Toward Parsimony in Bias Research. A Proposed Common Framework of Belief-Consistent Information Processing for a Set of Biases
Roland Imhoff | Aileen Oeberst
One of the essential insights from psychological research is that people’s information processing is often biased. By now, a number of different biases have been identified and empirically demonstrated. Unfortunately, however, these biases have often been examined in separate lines of research, thereby precluding the recognition of shared principles. Here it is argued that several—so far mostly unrelated—biases (e.g., bias blind spot, hostile media bias, egocentric/ethnocentric bias, outcome bias) can be traced back to the combination of a fundamental prior belief and humans’ tendency toward belief-consistent information processing.
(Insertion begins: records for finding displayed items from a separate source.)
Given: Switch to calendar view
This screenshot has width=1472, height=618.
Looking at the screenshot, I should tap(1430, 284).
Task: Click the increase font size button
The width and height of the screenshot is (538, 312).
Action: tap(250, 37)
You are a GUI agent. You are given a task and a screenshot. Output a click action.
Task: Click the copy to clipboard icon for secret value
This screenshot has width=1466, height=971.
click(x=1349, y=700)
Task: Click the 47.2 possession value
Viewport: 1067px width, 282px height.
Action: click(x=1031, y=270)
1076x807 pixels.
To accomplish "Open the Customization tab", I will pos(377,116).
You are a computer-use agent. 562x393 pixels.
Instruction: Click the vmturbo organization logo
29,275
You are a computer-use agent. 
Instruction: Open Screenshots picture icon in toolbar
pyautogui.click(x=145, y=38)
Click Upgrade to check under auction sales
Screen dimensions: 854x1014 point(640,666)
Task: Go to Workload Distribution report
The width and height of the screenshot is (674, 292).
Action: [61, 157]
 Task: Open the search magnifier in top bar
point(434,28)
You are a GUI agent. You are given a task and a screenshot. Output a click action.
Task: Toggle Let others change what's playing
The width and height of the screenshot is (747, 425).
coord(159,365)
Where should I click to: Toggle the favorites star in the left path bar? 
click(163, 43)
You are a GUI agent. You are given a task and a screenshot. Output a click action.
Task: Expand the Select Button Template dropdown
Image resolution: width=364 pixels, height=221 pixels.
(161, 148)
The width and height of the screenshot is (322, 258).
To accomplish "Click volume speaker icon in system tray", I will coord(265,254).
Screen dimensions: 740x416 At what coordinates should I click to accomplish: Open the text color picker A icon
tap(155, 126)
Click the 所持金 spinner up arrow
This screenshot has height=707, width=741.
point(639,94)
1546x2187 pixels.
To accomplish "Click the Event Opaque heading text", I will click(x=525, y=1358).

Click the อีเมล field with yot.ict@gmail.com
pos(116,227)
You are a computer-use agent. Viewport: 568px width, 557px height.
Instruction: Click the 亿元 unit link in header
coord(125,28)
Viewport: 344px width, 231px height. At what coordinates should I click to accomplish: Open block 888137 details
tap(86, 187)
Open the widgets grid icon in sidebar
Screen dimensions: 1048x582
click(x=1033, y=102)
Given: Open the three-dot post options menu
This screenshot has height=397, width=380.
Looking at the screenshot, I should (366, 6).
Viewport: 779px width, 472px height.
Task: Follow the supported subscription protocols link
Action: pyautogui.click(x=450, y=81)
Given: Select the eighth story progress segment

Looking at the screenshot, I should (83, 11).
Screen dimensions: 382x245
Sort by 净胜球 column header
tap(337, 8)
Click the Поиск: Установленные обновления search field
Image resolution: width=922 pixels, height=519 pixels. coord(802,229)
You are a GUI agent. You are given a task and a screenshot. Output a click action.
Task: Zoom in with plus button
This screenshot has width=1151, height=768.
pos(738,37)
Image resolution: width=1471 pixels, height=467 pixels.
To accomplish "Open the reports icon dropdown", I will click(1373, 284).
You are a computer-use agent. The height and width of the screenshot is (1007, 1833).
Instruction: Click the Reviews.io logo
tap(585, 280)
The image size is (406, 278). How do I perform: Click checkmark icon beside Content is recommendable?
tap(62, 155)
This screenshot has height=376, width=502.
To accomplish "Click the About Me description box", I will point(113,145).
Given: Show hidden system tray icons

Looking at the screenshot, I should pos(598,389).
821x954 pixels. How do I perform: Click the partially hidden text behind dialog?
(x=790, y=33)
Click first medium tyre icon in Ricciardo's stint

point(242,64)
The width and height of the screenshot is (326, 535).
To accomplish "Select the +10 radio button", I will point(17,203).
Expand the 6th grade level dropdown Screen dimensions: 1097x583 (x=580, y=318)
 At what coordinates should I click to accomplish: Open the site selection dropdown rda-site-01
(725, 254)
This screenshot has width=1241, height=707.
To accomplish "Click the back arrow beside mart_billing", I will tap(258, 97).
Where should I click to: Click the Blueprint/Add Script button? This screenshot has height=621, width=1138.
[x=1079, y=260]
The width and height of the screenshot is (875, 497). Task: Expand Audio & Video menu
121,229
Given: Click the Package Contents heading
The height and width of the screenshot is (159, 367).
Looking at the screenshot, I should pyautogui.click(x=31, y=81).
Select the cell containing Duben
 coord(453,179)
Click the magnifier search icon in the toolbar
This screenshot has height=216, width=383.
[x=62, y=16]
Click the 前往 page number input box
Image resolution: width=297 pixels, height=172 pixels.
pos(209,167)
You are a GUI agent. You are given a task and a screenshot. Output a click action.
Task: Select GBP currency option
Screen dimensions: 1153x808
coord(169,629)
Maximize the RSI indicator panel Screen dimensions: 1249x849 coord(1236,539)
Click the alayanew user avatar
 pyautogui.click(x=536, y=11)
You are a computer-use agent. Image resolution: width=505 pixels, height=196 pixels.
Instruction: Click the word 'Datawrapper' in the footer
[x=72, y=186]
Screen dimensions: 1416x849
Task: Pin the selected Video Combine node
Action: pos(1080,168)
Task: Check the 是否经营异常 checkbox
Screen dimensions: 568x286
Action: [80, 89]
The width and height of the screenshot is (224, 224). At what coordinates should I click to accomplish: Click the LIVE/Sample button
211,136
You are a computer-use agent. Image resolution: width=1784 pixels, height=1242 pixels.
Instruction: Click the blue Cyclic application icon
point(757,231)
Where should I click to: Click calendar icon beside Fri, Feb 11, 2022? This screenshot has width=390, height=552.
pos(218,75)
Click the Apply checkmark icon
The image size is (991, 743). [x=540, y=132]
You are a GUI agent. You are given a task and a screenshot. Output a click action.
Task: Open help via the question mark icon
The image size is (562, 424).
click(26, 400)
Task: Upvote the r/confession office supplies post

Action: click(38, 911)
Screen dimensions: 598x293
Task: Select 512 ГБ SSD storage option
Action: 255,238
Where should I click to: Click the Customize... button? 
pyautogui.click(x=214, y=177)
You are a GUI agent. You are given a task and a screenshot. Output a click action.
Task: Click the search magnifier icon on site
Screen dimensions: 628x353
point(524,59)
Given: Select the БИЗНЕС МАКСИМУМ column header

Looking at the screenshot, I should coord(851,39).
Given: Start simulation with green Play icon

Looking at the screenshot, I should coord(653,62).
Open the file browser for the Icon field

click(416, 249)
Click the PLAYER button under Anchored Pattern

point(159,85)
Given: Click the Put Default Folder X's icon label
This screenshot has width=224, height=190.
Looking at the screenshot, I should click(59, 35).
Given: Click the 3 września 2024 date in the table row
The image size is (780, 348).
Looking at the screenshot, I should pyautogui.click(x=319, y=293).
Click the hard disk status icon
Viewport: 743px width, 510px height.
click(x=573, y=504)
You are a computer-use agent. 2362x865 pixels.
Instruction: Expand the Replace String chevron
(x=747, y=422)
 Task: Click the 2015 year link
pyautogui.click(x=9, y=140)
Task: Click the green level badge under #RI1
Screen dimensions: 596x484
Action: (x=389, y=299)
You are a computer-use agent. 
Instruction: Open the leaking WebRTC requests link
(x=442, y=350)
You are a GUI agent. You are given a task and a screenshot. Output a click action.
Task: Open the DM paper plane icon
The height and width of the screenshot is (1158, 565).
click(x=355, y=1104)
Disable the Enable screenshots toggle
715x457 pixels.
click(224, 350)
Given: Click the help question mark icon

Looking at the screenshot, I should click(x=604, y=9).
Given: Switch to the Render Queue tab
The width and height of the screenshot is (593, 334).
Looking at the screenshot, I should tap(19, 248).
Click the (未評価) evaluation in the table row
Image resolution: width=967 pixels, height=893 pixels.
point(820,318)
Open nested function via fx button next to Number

What varies between different biases is essentially the specific belief that guides information processing. More importantly, it is proposed that different biases even share the same underlying belief and differ only in the specific outcome of information processing that is assessed (i.e., the dependent variable), thus tapping into different manifestations of the same latent information processing. In other words, the authors propose for discussion a model that suffices to explain several different biases. They thereby suggest a more parsimonious approach compared with current theoretical explanations of these biases. They also generate novel hypotheses that follow directly from the integrative nature of our perspective.
Oeberst, Aileen und Roland Imhoff 2023: Toward Parsimony in Bias Research: A Proposed Common Framework of Belief-Consistent Information Processing for a Set of Biases. Perspectives on Psychological Science, 0:0.